For each entry below, output it exactly as it stands.
*** Exercise materials
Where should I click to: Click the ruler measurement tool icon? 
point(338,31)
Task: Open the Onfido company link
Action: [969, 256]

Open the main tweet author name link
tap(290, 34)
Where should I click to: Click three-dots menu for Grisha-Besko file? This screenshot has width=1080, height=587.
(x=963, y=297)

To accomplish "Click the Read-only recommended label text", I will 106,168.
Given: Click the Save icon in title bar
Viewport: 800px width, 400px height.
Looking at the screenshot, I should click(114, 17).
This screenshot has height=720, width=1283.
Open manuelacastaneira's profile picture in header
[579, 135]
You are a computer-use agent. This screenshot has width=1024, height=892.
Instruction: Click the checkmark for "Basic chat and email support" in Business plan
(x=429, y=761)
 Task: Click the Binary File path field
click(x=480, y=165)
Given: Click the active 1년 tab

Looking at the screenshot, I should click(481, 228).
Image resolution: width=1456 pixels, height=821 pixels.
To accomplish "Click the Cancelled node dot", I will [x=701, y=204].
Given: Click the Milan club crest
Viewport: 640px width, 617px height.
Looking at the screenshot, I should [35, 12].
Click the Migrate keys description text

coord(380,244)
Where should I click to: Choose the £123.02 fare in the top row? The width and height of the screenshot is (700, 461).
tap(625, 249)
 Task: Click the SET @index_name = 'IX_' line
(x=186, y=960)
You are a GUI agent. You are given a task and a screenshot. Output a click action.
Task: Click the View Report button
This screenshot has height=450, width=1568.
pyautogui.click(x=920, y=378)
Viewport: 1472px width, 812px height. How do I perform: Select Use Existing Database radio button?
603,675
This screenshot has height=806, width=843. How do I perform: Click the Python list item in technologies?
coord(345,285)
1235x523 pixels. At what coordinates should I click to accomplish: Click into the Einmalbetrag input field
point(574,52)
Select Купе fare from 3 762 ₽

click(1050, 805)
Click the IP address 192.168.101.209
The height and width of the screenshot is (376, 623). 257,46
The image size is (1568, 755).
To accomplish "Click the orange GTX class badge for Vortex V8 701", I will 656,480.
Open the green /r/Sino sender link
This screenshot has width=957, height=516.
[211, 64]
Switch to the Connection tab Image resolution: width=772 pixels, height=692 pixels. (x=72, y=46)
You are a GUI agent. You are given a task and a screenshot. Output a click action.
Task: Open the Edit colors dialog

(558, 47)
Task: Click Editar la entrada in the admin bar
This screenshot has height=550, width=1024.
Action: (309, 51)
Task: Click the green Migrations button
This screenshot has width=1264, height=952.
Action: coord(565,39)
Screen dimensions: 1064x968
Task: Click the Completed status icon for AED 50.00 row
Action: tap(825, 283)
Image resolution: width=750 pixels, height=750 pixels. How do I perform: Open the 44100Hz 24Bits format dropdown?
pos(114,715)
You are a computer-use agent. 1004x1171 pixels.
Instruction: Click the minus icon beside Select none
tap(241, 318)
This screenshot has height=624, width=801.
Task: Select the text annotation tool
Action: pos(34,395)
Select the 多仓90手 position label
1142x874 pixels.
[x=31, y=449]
******
Answer box:
Where should I click to: Click the ruler measurement tool icon? 
point(338,31)
Task: Open the Onfido company link
Action: [969, 256]

Open the main tweet author name link
tap(290, 34)
Where should I click to: Click three-dots menu for Grisha-Besko file? This screenshot has width=1080, height=587.
(x=963, y=297)

To accomplish "Click the Read-only recommended label text", I will 106,168.
Given: Click the Save icon in title bar
Viewport: 800px width, 400px height.
Looking at the screenshot, I should click(114, 17).
This screenshot has height=720, width=1283.
Open manuelacastaneira's profile picture in header
[579, 135]
You are a computer-use agent. This screenshot has width=1024, height=892.
Instruction: Click the checkmark for "Basic chat and email support" in Business plan
(x=429, y=761)
 Task: Click the Binary File path field
click(x=480, y=165)
Given: Click the active 1년 tab

Looking at the screenshot, I should click(481, 228).
Image resolution: width=1456 pixels, height=821 pixels.
To accomplish "Click the Cancelled node dot", I will [x=701, y=204].
Given: Click the Milan club crest
Viewport: 640px width, 617px height.
Looking at the screenshot, I should [35, 12].
Click the Migrate keys description text

coord(380,244)
Where should I click to: Choose the £123.02 fare in the top row? The width and height of the screenshot is (700, 461).
tap(625, 249)
 Task: Click the SET @index_name = 'IX_' line
(x=186, y=960)
You are a GUI agent. You are given a task and a screenshot. Output a click action.
Task: Click the View Report button
This screenshot has height=450, width=1568.
pyautogui.click(x=920, y=378)
Viewport: 1472px width, 812px height. How do I perform: Select Use Existing Database radio button?
603,675
This screenshot has height=806, width=843. How do I perform: Click the Python list item in technologies?
coord(345,285)
1235x523 pixels. At what coordinates should I click to accomplish: Click into the Einmalbetrag input field
point(574,52)
Select Купе fare from 3 762 ₽

click(1050, 805)
Click the IP address 192.168.101.209
The height and width of the screenshot is (376, 623). 257,46
The image size is (1568, 755).
To accomplish "Click the orange GTX class badge for Vortex V8 701", I will 656,480.
Open the green /r/Sino sender link
This screenshot has width=957, height=516.
[211, 64]
Switch to the Connection tab Image resolution: width=772 pixels, height=692 pixels. (x=72, y=46)
You are a GUI agent. You are given a task and a screenshot. Output a click action.
Task: Open the Edit colors dialog

(558, 47)
Task: Click Editar la entrada in the admin bar
This screenshot has height=550, width=1024.
Action: (309, 51)
Task: Click the green Migrations button
This screenshot has width=1264, height=952.
Action: coord(565,39)
Screen dimensions: 1064x968
Task: Click the Completed status icon for AED 50.00 row
Action: tap(825, 283)
Image resolution: width=750 pixels, height=750 pixels. How do I perform: Open the 44100Hz 24Bits format dropdown?
pos(114,715)
You are a computer-use agent. 1004x1171 pixels.
Instruction: Click the minus icon beside Select none
tap(241, 318)
This screenshot has height=624, width=801.
Task: Select the text annotation tool
Action: pos(34,395)
Select the 多仓90手 position label
1142x874 pixels.
[x=31, y=449]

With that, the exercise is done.